Dora Goodman Cameras
- Industry: Open source photographic equipment
- Genre: Camera equipment
- Founder: Dora Goodman
- Headquarters: Budapest, Hungary
- Area served: Worldwide
- Products: Cameras, camera accessories
- Website: doragoodman.com

= Dora Goodman Cameras =

Camera company based in Budapest, Hungary

Dora Goodman Cameras is an open source camera company in Budapest, Hungary founded by Dora Goodman. It uses 3D printing to produce open source 35mm, medium format and large format system cameras. The company sells its cameras through an online shop, as a DIY kit and fully assembled. It was created in 2016 to personalise and customise analogue cameras. It then began making cameras from wood before switching to 3D printing to meet demand.

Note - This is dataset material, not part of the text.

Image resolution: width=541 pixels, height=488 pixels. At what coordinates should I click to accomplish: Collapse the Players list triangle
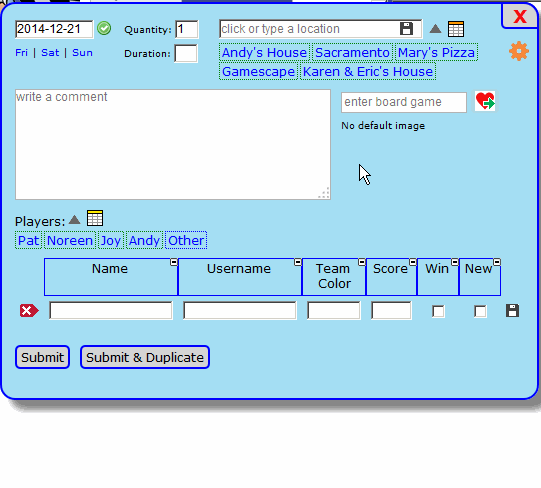coord(75,219)
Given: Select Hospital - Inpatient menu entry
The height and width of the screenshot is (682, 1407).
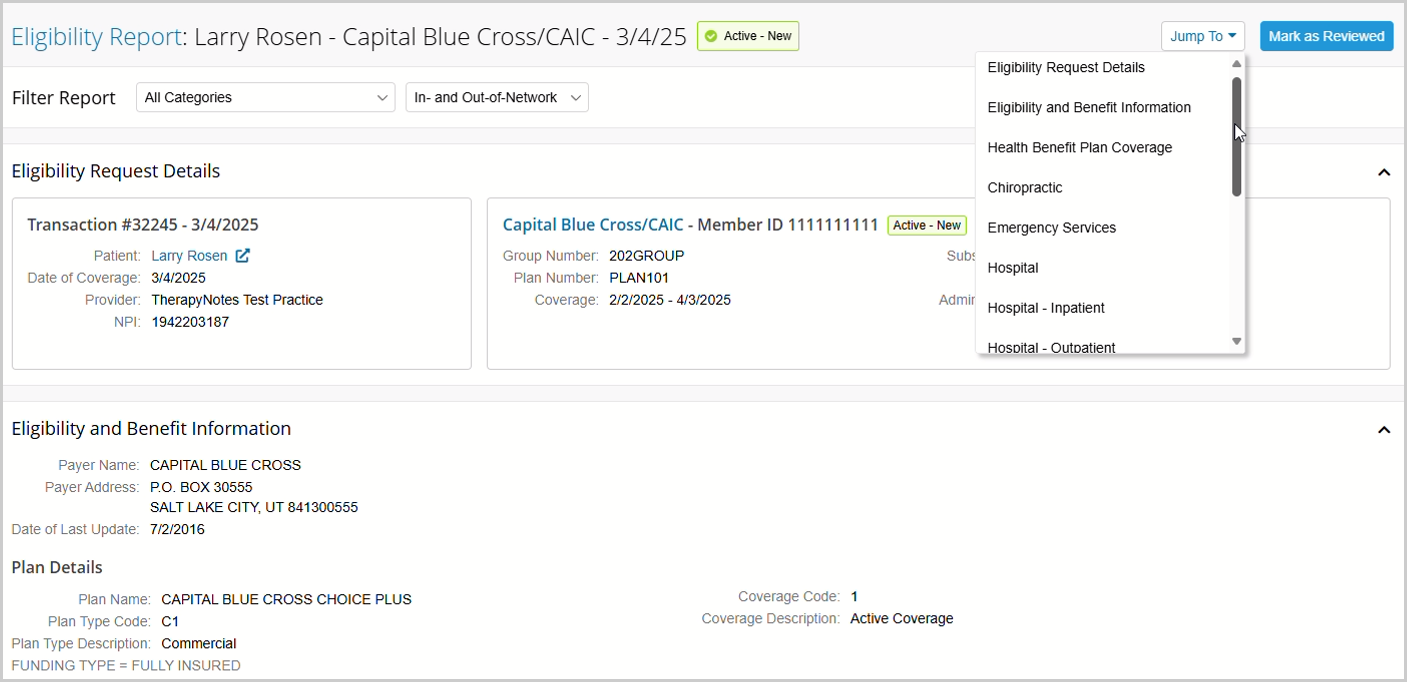Looking at the screenshot, I should (x=1046, y=308).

Most of the company's designs are open source, with most files available free to download but some available only to Patreon supporters. The company encourages its customers to modify their cameras and share the designs with the community.

== Products ==
The company produces several models of open source, 3D printed cameras and camera accessories.

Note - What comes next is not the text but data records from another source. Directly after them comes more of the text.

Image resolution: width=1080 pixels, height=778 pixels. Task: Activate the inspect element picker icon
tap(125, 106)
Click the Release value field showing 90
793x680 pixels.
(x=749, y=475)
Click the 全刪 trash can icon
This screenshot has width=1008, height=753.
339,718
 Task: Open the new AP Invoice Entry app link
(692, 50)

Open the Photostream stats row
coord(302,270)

- Goodman Zone: A medium format rangefinder camera compatible with Mamiya Press lenses and the Mamiya PRO-S back. It has several accessories including a handle, a 3D-printed roll film magazine, and a ground glass focussing back and mobile phone back.
- Scura: A pinhole camera with a curved back to improve image quality. It can use 35mm film to produce panoramic images or 120 film (medium format) to produce 6×6 negatives.
- Goodman Film Canister: A film canister for both 120 film and 35mm which can be used as grip, tripod and gimbal.
- Goodman AA (Art Adapter): A 3D printed depth-of-field adapter with a replaceable projection screen that allows smartphones to use SLR lenses.
- Goodman Axis: A technical camera with bellows that can accept both Mamiya RB67 film magazines or sheet film.
- Goodman One: The first camera produced, it has bellows and is compatible with Mamiya Press lenses and Mamiya RB67 film magazines.
- Accessories: Including a magnetic camera strap, waist-level finder, wood inlay, gimbal, turntable, and a leather and 3D-printed bag.